The previous lab introduced CycleCloud Projects as a means for customizing a cluster template. This lab extends the use of CycleCloud Projects and illustrates how one would use it to customize a VM during its configuration process by installing a custom application on every node of a cluster. This lab also serves as a launching point for building more complex projects and specs to configure clusters.
Please send questions or comments to the Azure CycleCloud PM team
By the end of this lab, we will cover:
- Creating a new CycleCloud Project for installing a custom application in a cluster.
- Staging application installation files in the blobs directory of a project
- Writing a script that is executed on each and every cluster node as it boots.
- Staging config files into every cluster node.
- Uploading a CycleCloud Project into a storage locker
- Starting a new cluster and specifying that the new project be used in the cluster.
-
Standard lab prerequisites
-
Completed Labs 1 and 2, or have a valid Azure CycleCloud installation with the CycleCloud CLI configured.
When provisioning a VM as a cluster node there are often configuration steps that need to be performed during the VM boot-up process. It may range from something simple such as setting up application paths as environment variables, or a more complicated process such as binding a node to an Active Directory domain. Furthermore, while Azure CycleCloud supports to use of custom images with applications compiled and baked into the image, it is not unusual to install applications during the node preparation stage instead. Delegating these steps to the preparation stage reduces the tedium of creating custom images for every permutation of application and application version, especially in development environments.
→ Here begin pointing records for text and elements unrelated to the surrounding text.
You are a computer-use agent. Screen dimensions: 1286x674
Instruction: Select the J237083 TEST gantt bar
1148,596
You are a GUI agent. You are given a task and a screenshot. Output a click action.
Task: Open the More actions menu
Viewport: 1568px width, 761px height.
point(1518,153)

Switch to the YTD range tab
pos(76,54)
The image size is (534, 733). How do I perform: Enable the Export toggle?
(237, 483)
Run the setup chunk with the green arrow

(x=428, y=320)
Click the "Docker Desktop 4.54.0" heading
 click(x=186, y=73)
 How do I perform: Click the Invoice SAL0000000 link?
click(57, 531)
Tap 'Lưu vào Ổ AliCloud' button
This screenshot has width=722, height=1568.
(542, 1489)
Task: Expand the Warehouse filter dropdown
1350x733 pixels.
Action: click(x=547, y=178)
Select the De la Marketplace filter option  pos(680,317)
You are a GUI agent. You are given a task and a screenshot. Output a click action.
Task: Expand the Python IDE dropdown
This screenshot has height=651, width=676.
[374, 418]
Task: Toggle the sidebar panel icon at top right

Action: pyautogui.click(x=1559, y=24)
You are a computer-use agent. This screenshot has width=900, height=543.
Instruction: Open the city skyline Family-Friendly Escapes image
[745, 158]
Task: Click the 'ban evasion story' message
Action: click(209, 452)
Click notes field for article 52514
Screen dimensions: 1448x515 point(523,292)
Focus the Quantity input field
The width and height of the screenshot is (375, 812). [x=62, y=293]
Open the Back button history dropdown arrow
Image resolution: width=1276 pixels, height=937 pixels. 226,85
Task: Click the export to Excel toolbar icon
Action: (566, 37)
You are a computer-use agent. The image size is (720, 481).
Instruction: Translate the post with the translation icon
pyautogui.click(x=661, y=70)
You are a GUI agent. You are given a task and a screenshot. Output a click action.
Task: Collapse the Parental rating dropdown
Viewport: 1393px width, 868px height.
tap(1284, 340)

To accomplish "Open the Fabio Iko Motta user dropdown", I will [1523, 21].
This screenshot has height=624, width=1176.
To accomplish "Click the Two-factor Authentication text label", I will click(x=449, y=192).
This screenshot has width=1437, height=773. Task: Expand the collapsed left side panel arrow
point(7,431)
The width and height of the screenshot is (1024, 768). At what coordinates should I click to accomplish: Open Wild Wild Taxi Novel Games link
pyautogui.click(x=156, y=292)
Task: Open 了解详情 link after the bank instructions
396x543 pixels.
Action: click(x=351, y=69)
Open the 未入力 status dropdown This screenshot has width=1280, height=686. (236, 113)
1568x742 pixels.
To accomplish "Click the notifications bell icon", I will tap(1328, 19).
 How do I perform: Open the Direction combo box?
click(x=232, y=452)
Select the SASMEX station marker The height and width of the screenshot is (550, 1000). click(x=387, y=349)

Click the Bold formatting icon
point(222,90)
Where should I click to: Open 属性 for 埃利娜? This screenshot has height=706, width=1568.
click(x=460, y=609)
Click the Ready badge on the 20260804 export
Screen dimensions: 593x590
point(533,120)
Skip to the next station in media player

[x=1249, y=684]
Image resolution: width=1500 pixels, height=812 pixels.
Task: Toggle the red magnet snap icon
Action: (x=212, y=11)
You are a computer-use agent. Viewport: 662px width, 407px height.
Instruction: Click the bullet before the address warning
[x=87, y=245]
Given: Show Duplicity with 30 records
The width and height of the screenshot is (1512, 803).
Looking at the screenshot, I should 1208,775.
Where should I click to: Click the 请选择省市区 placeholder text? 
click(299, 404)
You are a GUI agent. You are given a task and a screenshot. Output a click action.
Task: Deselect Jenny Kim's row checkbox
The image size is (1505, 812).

This lab illustrates how you could use CycleCloud Projects to install Salmon, a popular bioinformatics application that is used for quantifying RNA in RNA sequencing experiments.
A CycleCloud Project consist of three main sections -- cluster templates, specs, and blobs (files). Templates define the architecture of the CycleCloud cluster; it describes how the nodes of a cluster are laid out and how each node is configured.
Specs (Specifications) define the configuration of each node. These configuration steps are captured in scripts, and zero or more specs may be assigned to each node in a cluster template.
Blobs are collections of files that can be accessed by all cluster nodes configured to use a spec of a project. You would usually store application installers and sample test data in blobs.
The CycleCloud Projects documentation page dives into greater detail on the concepts and examples of this powerful yet flexible configuration system.
The recommended process for installing Salmon is using Bioconda, a Conda channel for packaging bioinformatics tools. Azure CycleCloud comes with a Anaconda project/cluster type that makes this process simple. However, for the purposes of demonstrating the CycleCloud Project system this lab will setup and install Salmon from scratch.
Use the cyclecloud project init command to initialize a new project. If you
have completed Lab2,
you would have a cyclecloud_project sub-directory in your home directory. You
could use that as the base directory for all of your projects. Go into that
sub-directory, initialize a new project named salmon and descend into the new
project directory:
ellen@Azure:~$ cd cyclecloud_projects/
ellen@Azure:~/cyclecloud_projects$ ls
azurecyclecloud_labs
ellen@Azure:~/cyclecloud_projects$ cyclecloud project init salmon
Project 'salmon' initialized in /home/ellen/cyclecloud_projects/salmon
Default locker: azure-storage
ellen@Azure:~/cyclecloud_projects$ cd salmon
A newly initialized project directory contains three sub-directories, one for
each segment that constitutes a CycleCloud Project: blobs, specs, and
templates. A project.ini file that defines attributes for the project is
also created:
ellen@Azure:~/cyclecloud_projects/salmon$ ls
blobs project.ini specs templates
ellen@Azure:~/cyclecloud_projects/salmon$
Download the installation file for Salmon and stage it into the blobs directory.
- Download Salmon into the blobs directory (this lab uses Salmon version 0.11.2):
ellen@Azure:~/cyclecloud_projects/salmon$ cd blobs
ellen@Azure:~/cyclecloud_projects/salmon/blobs$ wget -q https://github.com/COMBINE-lab/salmon/releases/download/v0.11.2/salmon-0.11.2-linux_x86_64.tar.gz
ellen@Azure:~/cyclecloud_projects/salmon/blobs$ ls
salmon-0.11.2-linux_x86_64.tar.gz
ellen@Azure:~/cyclecloud_projects/salmon/blobs$ cd ..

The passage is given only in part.